Quote the following material back word for word, with nothing added or changed.

START MATERIAL FOR THIS EXERCISE

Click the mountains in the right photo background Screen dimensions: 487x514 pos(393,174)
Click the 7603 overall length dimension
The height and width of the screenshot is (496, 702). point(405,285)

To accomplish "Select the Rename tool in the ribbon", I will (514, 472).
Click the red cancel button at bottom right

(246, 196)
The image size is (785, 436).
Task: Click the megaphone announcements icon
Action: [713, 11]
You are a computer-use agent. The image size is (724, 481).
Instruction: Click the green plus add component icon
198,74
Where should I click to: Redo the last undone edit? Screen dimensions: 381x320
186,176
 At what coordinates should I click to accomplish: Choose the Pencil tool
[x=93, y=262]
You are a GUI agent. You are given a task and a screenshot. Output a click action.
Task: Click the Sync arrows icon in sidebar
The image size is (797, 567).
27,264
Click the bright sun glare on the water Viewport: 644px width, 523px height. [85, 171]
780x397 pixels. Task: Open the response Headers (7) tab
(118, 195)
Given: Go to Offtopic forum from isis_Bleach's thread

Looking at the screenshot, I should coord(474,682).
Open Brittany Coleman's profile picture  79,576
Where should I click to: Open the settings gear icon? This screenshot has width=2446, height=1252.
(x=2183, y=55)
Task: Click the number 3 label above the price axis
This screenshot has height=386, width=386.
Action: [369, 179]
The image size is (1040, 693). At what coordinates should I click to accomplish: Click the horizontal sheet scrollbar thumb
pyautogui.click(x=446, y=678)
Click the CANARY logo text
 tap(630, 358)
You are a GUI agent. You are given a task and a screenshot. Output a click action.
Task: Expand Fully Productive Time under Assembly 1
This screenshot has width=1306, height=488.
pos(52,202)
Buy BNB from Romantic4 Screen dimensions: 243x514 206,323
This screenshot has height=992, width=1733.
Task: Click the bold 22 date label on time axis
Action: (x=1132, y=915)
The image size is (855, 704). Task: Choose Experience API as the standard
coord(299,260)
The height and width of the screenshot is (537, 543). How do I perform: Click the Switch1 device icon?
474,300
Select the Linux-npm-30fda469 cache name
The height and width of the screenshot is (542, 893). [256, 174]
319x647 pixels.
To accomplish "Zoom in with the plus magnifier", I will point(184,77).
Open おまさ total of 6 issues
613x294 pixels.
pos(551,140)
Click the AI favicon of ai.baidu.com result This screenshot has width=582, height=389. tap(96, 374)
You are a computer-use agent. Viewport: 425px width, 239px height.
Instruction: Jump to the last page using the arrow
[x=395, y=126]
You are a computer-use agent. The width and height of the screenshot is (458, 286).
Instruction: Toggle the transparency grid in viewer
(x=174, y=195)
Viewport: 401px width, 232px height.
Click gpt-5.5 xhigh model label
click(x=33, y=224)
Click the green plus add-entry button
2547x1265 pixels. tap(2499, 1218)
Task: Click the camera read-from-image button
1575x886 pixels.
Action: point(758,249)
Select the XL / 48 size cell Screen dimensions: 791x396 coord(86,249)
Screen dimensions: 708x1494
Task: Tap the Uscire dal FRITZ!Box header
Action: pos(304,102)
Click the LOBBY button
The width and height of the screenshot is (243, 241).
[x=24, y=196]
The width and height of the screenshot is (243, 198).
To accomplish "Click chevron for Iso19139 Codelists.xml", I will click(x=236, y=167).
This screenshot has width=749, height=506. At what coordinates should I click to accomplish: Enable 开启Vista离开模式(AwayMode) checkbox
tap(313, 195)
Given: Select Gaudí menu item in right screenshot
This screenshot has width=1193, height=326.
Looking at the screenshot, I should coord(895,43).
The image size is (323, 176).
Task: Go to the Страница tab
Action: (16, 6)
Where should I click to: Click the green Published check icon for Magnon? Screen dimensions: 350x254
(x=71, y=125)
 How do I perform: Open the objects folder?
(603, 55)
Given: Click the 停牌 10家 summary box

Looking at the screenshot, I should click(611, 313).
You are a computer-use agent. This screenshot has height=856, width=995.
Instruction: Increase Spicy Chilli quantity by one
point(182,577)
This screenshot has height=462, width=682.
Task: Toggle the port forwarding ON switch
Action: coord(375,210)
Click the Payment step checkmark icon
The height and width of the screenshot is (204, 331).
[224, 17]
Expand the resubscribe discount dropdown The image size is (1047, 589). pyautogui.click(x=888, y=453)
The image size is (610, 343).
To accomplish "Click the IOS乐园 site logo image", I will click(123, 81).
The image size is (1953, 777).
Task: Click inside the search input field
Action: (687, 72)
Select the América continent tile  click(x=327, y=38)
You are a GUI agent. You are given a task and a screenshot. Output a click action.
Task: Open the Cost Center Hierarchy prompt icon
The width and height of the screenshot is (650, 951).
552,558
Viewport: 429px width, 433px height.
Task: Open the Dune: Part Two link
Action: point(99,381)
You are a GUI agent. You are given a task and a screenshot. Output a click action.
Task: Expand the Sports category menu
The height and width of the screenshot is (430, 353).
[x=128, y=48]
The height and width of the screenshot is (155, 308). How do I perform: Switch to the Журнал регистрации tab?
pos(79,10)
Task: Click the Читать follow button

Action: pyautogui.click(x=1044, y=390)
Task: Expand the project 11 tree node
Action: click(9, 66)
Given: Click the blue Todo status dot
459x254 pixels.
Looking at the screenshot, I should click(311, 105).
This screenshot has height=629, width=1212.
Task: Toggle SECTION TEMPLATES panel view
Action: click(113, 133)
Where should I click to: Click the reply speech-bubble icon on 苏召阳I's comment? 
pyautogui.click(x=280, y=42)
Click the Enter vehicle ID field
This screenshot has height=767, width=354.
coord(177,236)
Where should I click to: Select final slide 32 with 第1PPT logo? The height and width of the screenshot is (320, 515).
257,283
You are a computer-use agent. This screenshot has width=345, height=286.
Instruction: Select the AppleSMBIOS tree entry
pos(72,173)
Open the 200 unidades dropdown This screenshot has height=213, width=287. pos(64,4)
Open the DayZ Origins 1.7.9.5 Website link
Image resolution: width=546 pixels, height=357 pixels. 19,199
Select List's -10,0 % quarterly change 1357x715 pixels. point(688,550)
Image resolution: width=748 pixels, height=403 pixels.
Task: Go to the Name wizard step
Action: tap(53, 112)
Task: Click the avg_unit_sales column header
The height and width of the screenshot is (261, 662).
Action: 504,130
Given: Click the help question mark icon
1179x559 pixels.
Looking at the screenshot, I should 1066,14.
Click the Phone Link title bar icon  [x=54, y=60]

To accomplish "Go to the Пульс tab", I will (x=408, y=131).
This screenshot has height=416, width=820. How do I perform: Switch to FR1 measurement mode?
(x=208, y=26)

END MATERIAL FOR THIS EXERCISE

* **THE RESULT**
Click the mountains in the right photo background Screen dimensions: 487x514 pos(393,174)
Click the 7603 overall length dimension
The height and width of the screenshot is (496, 702). point(405,285)

To accomplish "Select the Rename tool in the ribbon", I will (514, 472).
Click the red cancel button at bottom right

(246, 196)
The image size is (785, 436).
Task: Click the megaphone announcements icon
Action: [713, 11]
You are a computer-use agent. The image size is (724, 481).
Instruction: Click the green plus add component icon
198,74
Where should I click to: Redo the last undone edit? Screen dimensions: 381x320
186,176
 At what coordinates should I click to accomplish: Choose the Pencil tool
[x=93, y=262]
You are a GUI agent. You are given a task and a screenshot. Output a click action.
Task: Click the Sync arrows icon in sidebar
The image size is (797, 567).
27,264
Click the bright sun glare on the water Viewport: 644px width, 523px height. [85, 171]
780x397 pixels. Task: Open the response Headers (7) tab
(118, 195)
Given: Go to Offtopic forum from isis_Bleach's thread

Looking at the screenshot, I should coord(474,682).
Open Brittany Coleman's profile picture  79,576
Where should I click to: Open the settings gear icon? This screenshot has width=2446, height=1252.
(x=2183, y=55)
Task: Click the number 3 label above the price axis
This screenshot has height=386, width=386.
Action: [369, 179]
The image size is (1040, 693). At what coordinates should I click to accomplish: Click the horizontal sheet scrollbar thumb
pyautogui.click(x=446, y=678)
Click the CANARY logo text
 tap(630, 358)
You are a GUI agent. You are given a task and a screenshot. Output a click action.
Task: Expand Fully Productive Time under Assembly 1
This screenshot has width=1306, height=488.
pos(52,202)
Buy BNB from Romantic4 Screen dimensions: 243x514 206,323
This screenshot has height=992, width=1733.
Task: Click the bold 22 date label on time axis
Action: (x=1132, y=915)
The image size is (855, 704). Task: Choose Experience API as the standard
coord(299,260)
The height and width of the screenshot is (537, 543). How do I perform: Click the Switch1 device icon?
474,300
Select the Linux-npm-30fda469 cache name
The height and width of the screenshot is (542, 893). [256, 174]
319x647 pixels.
To accomplish "Zoom in with the plus magnifier", I will point(184,77).
Open おまさ total of 6 issues
613x294 pixels.
pos(551,140)
Click the AI favicon of ai.baidu.com result This screenshot has width=582, height=389. tap(96, 374)
You are a computer-use agent. Viewport: 425px width, 239px height.
Instruction: Jump to the last page using the arrow
[x=395, y=126]
You are a computer-use agent. The width and height of the screenshot is (458, 286).
Instruction: Toggle the transparency grid in viewer
(x=174, y=195)
Viewport: 401px width, 232px height.
Click gpt-5.5 xhigh model label
click(x=33, y=224)
Click the green plus add-entry button
2547x1265 pixels. tap(2499, 1218)
Task: Click the camera read-from-image button
1575x886 pixels.
Action: point(758,249)
Select the XL / 48 size cell Screen dimensions: 791x396 coord(86,249)
Screen dimensions: 708x1494
Task: Tap the Uscire dal FRITZ!Box header
Action: pos(304,102)
Click the LOBBY button
The width and height of the screenshot is (243, 241).
[x=24, y=196]
The width and height of the screenshot is (243, 198).
To accomplish "Click chevron for Iso19139 Codelists.xml", I will click(x=236, y=167).
This screenshot has width=749, height=506. At what coordinates should I click to accomplish: Enable 开启Vista离开模式(AwayMode) checkbox
tap(313, 195)
Given: Select Gaudí menu item in right screenshot
This screenshot has width=1193, height=326.
Looking at the screenshot, I should coord(895,43).
The image size is (323, 176).
Task: Go to the Страница tab
Action: (16, 6)
Where should I click to: Click the green Published check icon for Magnon? Screen dimensions: 350x254
(x=71, y=125)
 How do I perform: Open the objects folder?
(603, 55)
Given: Click the 停牌 10家 summary box

Looking at the screenshot, I should click(611, 313).
You are a computer-use agent. This screenshot has height=856, width=995.
Instruction: Increase Spicy Chilli quantity by one
point(182,577)
This screenshot has height=462, width=682.
Task: Toggle the port forwarding ON switch
Action: coord(375,210)
Click the Payment step checkmark icon
The height and width of the screenshot is (204, 331).
[224, 17]
Expand the resubscribe discount dropdown The image size is (1047, 589). pyautogui.click(x=888, y=453)
The image size is (610, 343).
To accomplish "Click the IOS乐园 site logo image", I will click(123, 81).
The image size is (1953, 777).
Task: Click inside the search input field
Action: (687, 72)
Select the América continent tile  click(x=327, y=38)
You are a GUI agent. You are given a task and a screenshot. Output a click action.
Task: Open the Cost Center Hierarchy prompt icon
The width and height of the screenshot is (650, 951).
552,558
Viewport: 429px width, 433px height.
Task: Open the Dune: Part Two link
Action: point(99,381)
You are a GUI agent. You are given a task and a screenshot. Output a click action.
Task: Expand the Sports category menu
The height and width of the screenshot is (430, 353).
[x=128, y=48]
The height and width of the screenshot is (155, 308). How do I perform: Switch to the Журнал регистрации tab?
pos(79,10)
Task: Click the Читать follow button

Action: pyautogui.click(x=1044, y=390)
Task: Expand the project 11 tree node
Action: click(9, 66)
Given: Click the blue Todo status dot
459x254 pixels.
Looking at the screenshot, I should click(311, 105).
This screenshot has height=629, width=1212.
Task: Toggle SECTION TEMPLATES panel view
Action: click(113, 133)
Where should I click to: Click the reply speech-bubble icon on 苏召阳I's comment? 
pyautogui.click(x=280, y=42)
Click the Enter vehicle ID field
This screenshot has height=767, width=354.
coord(177,236)
Where should I click to: Select final slide 32 with 第1PPT logo? The height and width of the screenshot is (320, 515).
257,283
You are a computer-use agent. This screenshot has width=345, height=286.
Instruction: Select the AppleSMBIOS tree entry
pos(72,173)
Open the 200 unidades dropdown This screenshot has height=213, width=287. pos(64,4)
Open the DayZ Origins 1.7.9.5 Website link
Image resolution: width=546 pixels, height=357 pixels. 19,199
Select List's -10,0 % quarterly change 1357x715 pixels. point(688,550)
Image resolution: width=748 pixels, height=403 pixels.
Task: Go to the Name wizard step
Action: tap(53, 112)
Task: Click the avg_unit_sales column header
The height and width of the screenshot is (261, 662).
Action: 504,130
Given: Click the help question mark icon
1179x559 pixels.
Looking at the screenshot, I should 1066,14.
Click the Phone Link title bar icon  [x=54, y=60]

To accomplish "Go to the Пульс tab", I will (x=408, y=131).
This screenshot has height=416, width=820. How do I perform: Switch to FR1 measurement mode?
(x=208, y=26)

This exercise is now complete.